## PROVIDED TEXT
Improvised hostel possible source of typhoid outbreak in Podolsk - investigators
KRASNOGORSK, Russia. Dec 6 (Interfax) - The people who have contracted typhoid in Podolsk, a Moscow satellite town, lived in a non-residential building used as a hostel, Russia's Investigative Committee said on Friday, citing a preliminary investigation.
The conclusion followed questioning a typhoid virus carrier.
"It has been preliminarily established that the woman lived in an auxiliary administrative building that was rented by the general director of OOO Byt-Servis Managing Company and used by him as a hostel, i.e. was misused. Living conditions in the building failed to meet sanitary and epidemiological standards," the Investigative Committee said in a statement.
"The illegal organization of accommodations may have entailed the emergence of a hotbed of the disease," it said.

## SUPPLIED INFORMATION
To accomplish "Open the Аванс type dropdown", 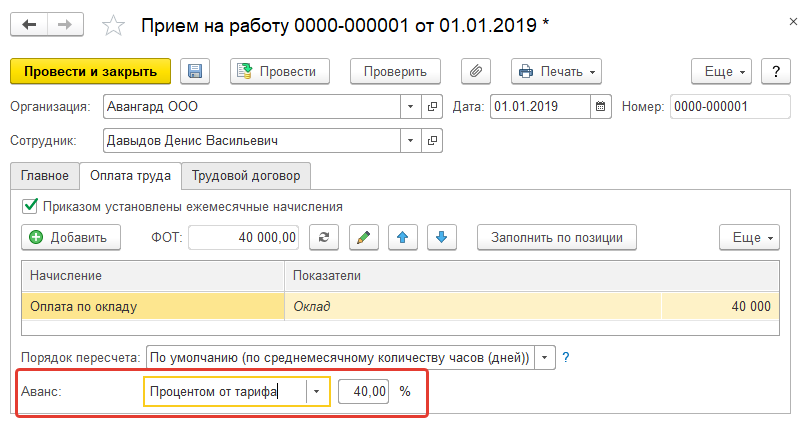I will (x=317, y=392).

## PROBLEMS TO WORK ON
1. In one to three sentences, explain why, according to the Podolsk typhoid report, the Investigative Committee described the building as misused.
2. Write the next part of the report on the Podolsk typhoid outbreak, starting after its final sentence.

## RESPONSE LIST
1. The building was an auxiliary administrative building, not a residential one. The general director of OOO Byt-Servis Managing Company rented it and used it as a hostel.

2.
The Byt-Servis general director told investigators that those living in the building had neither signed any residence agreement nor were charged any rent.
"The investigative authorities will issue a legal qualification of the actions of the people who made the building where typhoid virus was detected available for residence. A procedural decision will be made on the basis of the findings," the statement said.
It said 14 people, including two minors, were in the hospital with typhoid in Podolsk, but earlier on Friday a spokeswoman for Moscow region's health ministry, Natalya Politykina, told Interfax that 11 people in Podolsk had been confirmed as typhoid cases.